The El Camino College Art Gallery hosted a reception for its latest exhibition, “Kieva Campbell: A Tribute to April Savino, the Sister I Never Met,” on Thursday, Feb. 26, from 1-7 p.m.
The exhibit, put on by the ECC Art Gallery, officially opened earlier that week on Monday, Feb. 23.

Singer Mahalia Jean-Pierre, who goes by the artist name YeYa, began the reception by performing original songs outside the gallery’s entrance before the doors opened to reception attendees.
“The Essence of Life,” a quilt by fiber artist Gary Tyler, is one of the first pieces attendees saw as they entered.
At 16 years old, Tyler was wrongfully accused of murder and was sentenced to death at Angola State Penitentiary in Louisiana. After serving over 41 years in prison, the U.S. Supreme Court ruled his case unconstitutional.

Tyler’s artistic ambitions started while he was serving his sentence, when he participated in a hospice program for terminally ill inmates, where he made quilts.
“We didn’t only make quilts to support the program, but quilts were being made for the patients themselves,” Tyler said.
In reality, Tyler gathered his true quilting knowledge from watching his grandmother make quilts as a young boy. She would stuff them with mulch, newspapers, and rags.
In 2016, he was released at the age of 57.
“I had to reacclimate to knowing how to live independently…because you have an institution that generally provides you with the bare necessities,” Tyler said.
It has taken Tyler about a decade to get used to life after prison, but since then, he has written his first book, “Stitching Freedom,” about social injustices and racism in the system.
Fabian Debora’s “Love Letters,” curated by FIRST (Formerly Incarcerated Re-Entry Students Thriving) student Sophia Cervantes, is a portrait series of formerly incarcerated women and men of Los Angeles.
It was inspired by the love letters exchanged “to and from” loved ones, the Vincent Price Art Museum described.

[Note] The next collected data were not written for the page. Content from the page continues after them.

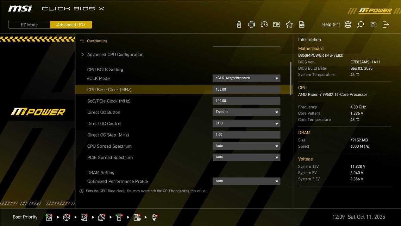The image size is (401, 226).
Task: Take a screenshot with the camera icon
Action: pos(373,25)
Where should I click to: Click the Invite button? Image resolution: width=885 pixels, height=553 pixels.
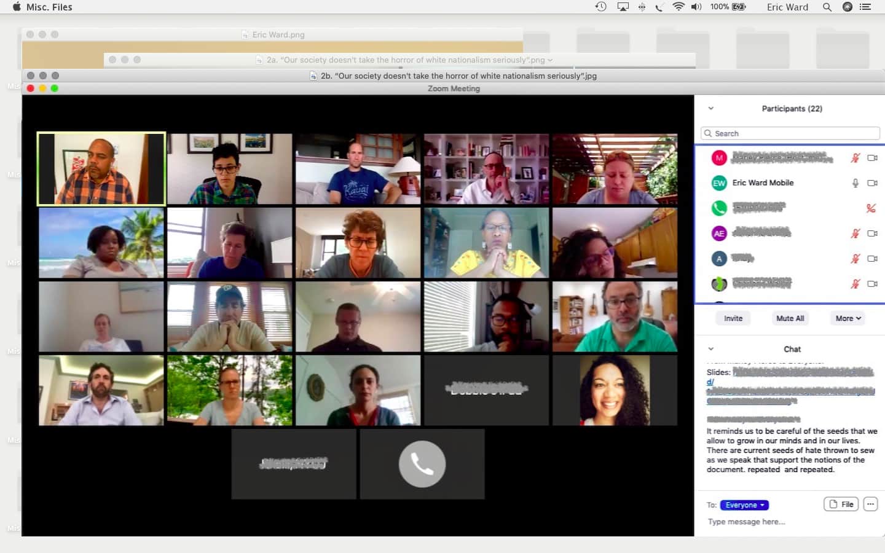[733, 318]
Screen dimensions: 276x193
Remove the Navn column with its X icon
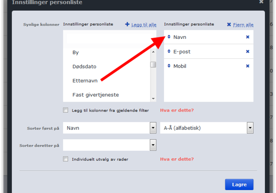(x=248, y=37)
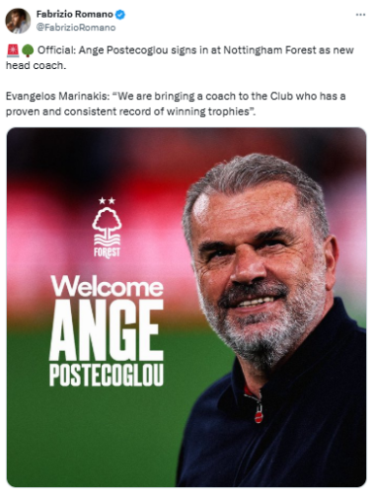Click the two stars above the crest
373x493 pixels.
(107, 200)
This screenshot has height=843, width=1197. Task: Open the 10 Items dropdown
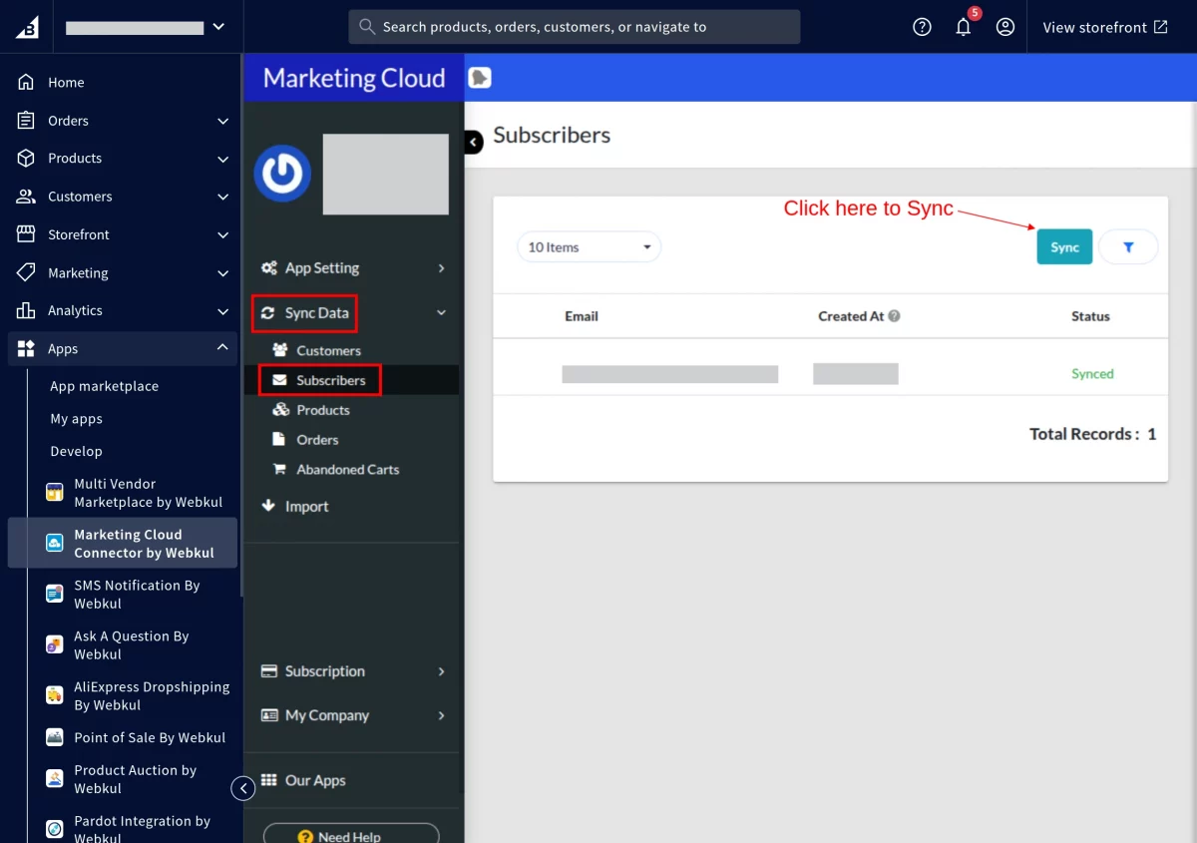[x=589, y=246]
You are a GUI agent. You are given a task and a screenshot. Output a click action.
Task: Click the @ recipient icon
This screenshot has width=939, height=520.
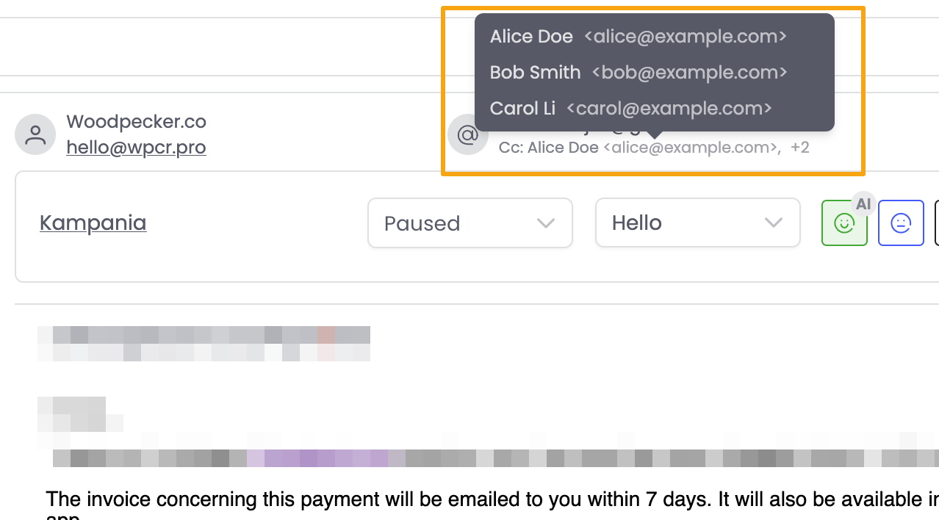[468, 135]
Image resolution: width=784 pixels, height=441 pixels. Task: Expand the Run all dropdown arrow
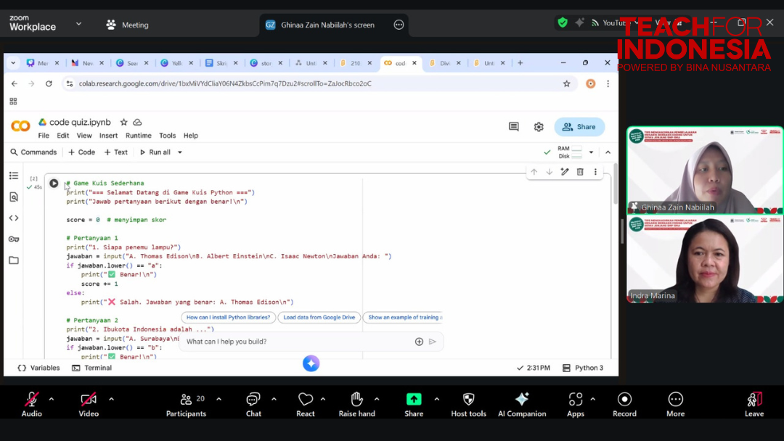coord(180,152)
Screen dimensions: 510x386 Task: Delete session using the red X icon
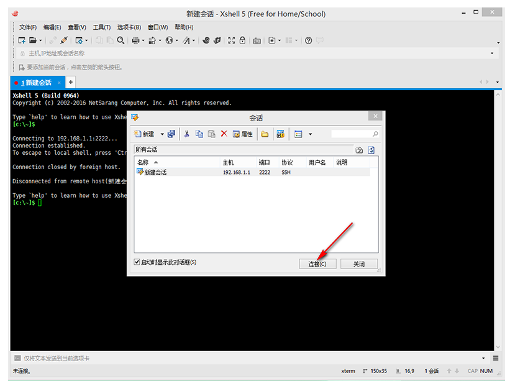[224, 134]
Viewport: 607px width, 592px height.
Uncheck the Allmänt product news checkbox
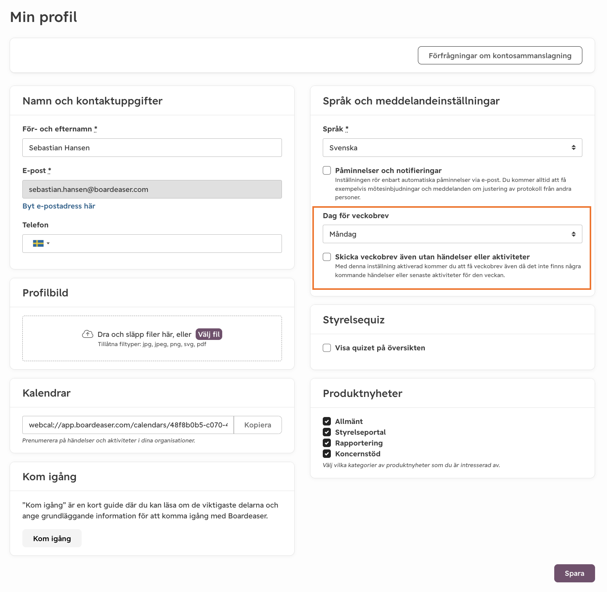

“When you start to think about how they demonize the image of gang members, I started to realize that the most intimate and vulnerable moment one has in incarceration is when he’s writing a love letter,” Debora said.
Debora is currently working on chapter two of the Love Letter series, titled “Embracing the royalty of the migrant,” which focuses on the social injustices that are currently taking place in America.
“I feel very resonant with a lot of the artists here, as someone who deals with anxiety and mental health, I think a lot of people have natural responses to the world that we live in,” Cervantes said.